:: Records ::

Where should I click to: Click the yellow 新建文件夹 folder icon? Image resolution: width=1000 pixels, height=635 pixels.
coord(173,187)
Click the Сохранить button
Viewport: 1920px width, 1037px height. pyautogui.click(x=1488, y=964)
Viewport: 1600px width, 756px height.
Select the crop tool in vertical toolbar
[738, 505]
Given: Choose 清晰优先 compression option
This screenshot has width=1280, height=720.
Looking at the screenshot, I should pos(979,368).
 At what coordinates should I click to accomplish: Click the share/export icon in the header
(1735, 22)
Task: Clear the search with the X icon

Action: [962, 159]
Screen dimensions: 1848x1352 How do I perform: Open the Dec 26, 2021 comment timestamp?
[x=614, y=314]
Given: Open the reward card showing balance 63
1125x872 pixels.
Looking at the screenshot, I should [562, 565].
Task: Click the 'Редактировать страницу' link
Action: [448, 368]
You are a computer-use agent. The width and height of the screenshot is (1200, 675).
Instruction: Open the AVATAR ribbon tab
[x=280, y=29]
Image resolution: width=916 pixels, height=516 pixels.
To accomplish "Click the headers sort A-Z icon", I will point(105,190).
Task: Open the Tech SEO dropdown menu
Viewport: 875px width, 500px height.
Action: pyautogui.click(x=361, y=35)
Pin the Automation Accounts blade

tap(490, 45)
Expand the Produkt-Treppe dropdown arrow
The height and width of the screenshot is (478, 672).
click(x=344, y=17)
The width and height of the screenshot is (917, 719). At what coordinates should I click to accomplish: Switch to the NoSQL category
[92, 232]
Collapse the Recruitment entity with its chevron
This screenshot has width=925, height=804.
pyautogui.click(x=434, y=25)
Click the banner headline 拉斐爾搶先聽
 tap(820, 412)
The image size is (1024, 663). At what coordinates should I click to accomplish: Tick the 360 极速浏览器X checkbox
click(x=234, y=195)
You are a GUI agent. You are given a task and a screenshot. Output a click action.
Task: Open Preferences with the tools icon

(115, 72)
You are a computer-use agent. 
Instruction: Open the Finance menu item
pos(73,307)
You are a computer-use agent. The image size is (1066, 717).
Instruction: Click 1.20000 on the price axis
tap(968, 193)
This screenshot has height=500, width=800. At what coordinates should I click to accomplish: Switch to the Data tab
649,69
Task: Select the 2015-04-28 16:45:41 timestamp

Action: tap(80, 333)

:::

_Directions_
Generate a verbatim printout of all the entries.

_Expected answer_
Where should I click to: Click the yellow 新建文件夹 folder icon? Image resolution: width=1000 pixels, height=635 pixels.
coord(173,187)
Click the Сохранить button
Viewport: 1920px width, 1037px height. pyautogui.click(x=1488, y=964)
Viewport: 1600px width, 756px height.
Select the crop tool in vertical toolbar
[738, 505]
Given: Choose 清晰优先 compression option
This screenshot has width=1280, height=720.
Looking at the screenshot, I should pos(979,368).
 At what coordinates should I click to accomplish: Click the share/export icon in the header
(1735, 22)
Task: Clear the search with the X icon

Action: [962, 159]
Screen dimensions: 1848x1352 How do I perform: Open the Dec 26, 2021 comment timestamp?
[x=614, y=314]
Given: Open the reward card showing balance 63
1125x872 pixels.
Looking at the screenshot, I should [562, 565].
Task: Click the 'Редактировать страницу' link
Action: [448, 368]
You are a computer-use agent. The width and height of the screenshot is (1200, 675).
Instruction: Open the AVATAR ribbon tab
[x=280, y=29]
Image resolution: width=916 pixels, height=516 pixels.
To accomplish "Click the headers sort A-Z icon", I will point(105,190).
Task: Open the Tech SEO dropdown menu
Viewport: 875px width, 500px height.
Action: pyautogui.click(x=361, y=35)
Pin the Automation Accounts blade

tap(490, 45)
Expand the Produkt-Treppe dropdown arrow
The height and width of the screenshot is (478, 672).
click(x=344, y=17)
The width and height of the screenshot is (917, 719). At what coordinates should I click to accomplish: Switch to the NoSQL category
[92, 232]
Collapse the Recruitment entity with its chevron
This screenshot has width=925, height=804.
pyautogui.click(x=434, y=25)
Click the banner headline 拉斐爾搶先聽
 tap(820, 412)
The image size is (1024, 663). At what coordinates should I click to accomplish: Tick the 360 极速浏览器X checkbox
click(x=234, y=195)
You are a GUI agent. You are given a task and a screenshot. Output a click action.
Task: Open Preferences with the tools icon

(115, 72)
You are a computer-use agent. 
Instruction: Open the Finance menu item
pos(73,307)
You are a computer-use agent. The image size is (1066, 717).
Instruction: Click 1.20000 on the price axis
tap(968, 193)
This screenshot has height=500, width=800. At what coordinates should I click to accomplish: Switch to the Data tab
649,69
Task: Select the 2015-04-28 16:45:41 timestamp

Action: tap(80, 333)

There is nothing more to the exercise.